通常、石小屋ダムは川の水を堰(せ)き止めて流量を調整しているが、現在は川が異常に増水しているため、ダムの堤を超えて水が常に流れ落ちる「越流」という状態になっているという。
宮ヶ瀬ダムの上からエレベーターでダム下まで降り、そこから歩いて10分ほどで到着した石小屋ダムでは、確かに水が勢いよく流れ落ちていた。
なかなかの迫力だ。
ただ、僕にとっては初めての訪問だったため比較のしようがなく、これがどれほどレアな光景なのかはわからなかった。
だが4日後に宮ヶ瀬ダム放流見学リベンジのため再訪した際には、石小屋ダムの水は流れていなかったので、やはり貴重な瞬間を目にすることができたのだと思う。
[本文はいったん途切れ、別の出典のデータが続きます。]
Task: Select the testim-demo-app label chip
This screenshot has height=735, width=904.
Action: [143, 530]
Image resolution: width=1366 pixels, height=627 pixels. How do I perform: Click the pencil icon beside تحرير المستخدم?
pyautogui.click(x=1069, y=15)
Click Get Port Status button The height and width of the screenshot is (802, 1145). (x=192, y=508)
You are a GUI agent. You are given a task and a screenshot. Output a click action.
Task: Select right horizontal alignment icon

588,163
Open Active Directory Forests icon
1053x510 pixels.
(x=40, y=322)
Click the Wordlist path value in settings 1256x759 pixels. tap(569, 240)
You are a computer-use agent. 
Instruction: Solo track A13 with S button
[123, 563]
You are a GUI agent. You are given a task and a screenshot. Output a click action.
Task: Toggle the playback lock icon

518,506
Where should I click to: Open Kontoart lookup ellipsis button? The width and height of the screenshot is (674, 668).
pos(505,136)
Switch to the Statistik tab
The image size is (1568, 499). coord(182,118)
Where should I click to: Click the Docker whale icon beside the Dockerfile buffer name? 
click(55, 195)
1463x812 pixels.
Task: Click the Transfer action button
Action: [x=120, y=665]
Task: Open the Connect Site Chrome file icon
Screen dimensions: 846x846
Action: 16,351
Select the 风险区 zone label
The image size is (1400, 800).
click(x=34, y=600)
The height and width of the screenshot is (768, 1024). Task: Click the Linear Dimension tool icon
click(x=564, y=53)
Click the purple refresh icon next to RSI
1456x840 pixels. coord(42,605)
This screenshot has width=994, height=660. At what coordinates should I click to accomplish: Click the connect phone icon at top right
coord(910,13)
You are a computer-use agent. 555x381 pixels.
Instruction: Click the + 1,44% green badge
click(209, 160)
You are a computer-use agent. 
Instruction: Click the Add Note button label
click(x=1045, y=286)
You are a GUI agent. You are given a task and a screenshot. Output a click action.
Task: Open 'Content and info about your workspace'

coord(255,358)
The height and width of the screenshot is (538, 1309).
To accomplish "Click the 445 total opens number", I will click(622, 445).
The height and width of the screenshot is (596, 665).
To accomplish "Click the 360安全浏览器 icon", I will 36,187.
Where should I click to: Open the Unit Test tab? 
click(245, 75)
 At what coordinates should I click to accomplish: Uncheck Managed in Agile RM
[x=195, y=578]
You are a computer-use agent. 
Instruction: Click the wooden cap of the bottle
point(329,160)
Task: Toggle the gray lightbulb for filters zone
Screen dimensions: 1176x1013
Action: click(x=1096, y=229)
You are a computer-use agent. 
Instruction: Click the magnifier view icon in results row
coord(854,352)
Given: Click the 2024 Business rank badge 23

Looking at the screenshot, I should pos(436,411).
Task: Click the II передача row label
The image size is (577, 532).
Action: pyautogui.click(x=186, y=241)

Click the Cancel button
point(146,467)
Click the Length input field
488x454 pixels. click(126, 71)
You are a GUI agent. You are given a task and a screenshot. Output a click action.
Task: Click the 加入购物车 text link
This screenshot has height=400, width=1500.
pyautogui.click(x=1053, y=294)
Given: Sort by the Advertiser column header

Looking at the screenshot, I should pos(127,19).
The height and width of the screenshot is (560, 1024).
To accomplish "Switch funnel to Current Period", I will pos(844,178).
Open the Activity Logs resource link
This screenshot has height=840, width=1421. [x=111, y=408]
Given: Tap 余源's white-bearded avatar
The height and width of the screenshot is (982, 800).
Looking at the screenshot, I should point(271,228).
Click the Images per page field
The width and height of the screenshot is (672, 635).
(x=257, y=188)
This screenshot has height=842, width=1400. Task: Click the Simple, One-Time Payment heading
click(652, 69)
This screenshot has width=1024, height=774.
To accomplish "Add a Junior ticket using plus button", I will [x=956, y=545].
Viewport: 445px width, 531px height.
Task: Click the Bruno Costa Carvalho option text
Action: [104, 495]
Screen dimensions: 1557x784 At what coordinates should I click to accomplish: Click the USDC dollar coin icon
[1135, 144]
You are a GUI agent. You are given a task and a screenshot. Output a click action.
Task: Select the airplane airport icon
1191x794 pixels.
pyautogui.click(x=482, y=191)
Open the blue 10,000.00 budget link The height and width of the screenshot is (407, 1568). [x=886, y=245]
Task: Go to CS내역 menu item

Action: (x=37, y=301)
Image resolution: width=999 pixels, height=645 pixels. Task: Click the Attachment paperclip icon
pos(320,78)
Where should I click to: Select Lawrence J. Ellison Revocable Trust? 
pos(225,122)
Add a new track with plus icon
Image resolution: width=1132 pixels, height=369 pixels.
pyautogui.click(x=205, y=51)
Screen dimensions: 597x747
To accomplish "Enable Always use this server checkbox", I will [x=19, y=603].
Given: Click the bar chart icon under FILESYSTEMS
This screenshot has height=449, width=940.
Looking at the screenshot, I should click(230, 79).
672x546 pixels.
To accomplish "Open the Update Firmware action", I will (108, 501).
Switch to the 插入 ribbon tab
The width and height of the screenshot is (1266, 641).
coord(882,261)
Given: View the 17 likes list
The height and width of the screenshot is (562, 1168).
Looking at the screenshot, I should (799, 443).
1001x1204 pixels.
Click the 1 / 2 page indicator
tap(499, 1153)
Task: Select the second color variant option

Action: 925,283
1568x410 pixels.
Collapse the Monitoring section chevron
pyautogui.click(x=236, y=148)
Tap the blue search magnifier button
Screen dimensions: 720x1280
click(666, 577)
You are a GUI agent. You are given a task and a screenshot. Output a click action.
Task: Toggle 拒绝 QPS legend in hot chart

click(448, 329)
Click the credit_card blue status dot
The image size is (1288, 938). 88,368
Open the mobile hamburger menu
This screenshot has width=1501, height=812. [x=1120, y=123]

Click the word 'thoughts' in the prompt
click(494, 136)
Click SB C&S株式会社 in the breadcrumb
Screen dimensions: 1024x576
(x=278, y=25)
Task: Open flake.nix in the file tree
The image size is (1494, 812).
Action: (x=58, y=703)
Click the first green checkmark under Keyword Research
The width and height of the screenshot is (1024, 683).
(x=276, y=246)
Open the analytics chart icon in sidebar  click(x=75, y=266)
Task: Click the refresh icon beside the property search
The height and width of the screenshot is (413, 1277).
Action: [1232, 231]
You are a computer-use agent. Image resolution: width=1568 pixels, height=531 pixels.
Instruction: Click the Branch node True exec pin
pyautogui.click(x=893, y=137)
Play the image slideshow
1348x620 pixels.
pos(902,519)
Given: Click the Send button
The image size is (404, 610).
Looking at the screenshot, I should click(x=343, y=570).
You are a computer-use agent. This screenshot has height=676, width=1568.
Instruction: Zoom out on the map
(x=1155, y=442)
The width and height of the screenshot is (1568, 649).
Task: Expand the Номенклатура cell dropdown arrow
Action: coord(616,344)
4日後、日曜日のダム周辺は、川の水もかなり引き、落ち着きを取り戻しつつあった。
しかし、川の色だけは、まだ元に戻っていない。時間がたてばすべて元通りに戻るのだろうが、限られたときにしか見られない自然とインフラの織りなす光景が、僕の頭に強く刻まれた。
さまざまな楽しみ方ができる宮ヶ瀬ダム。
ぜひ一度は訪れてみることを、強くおすすめする。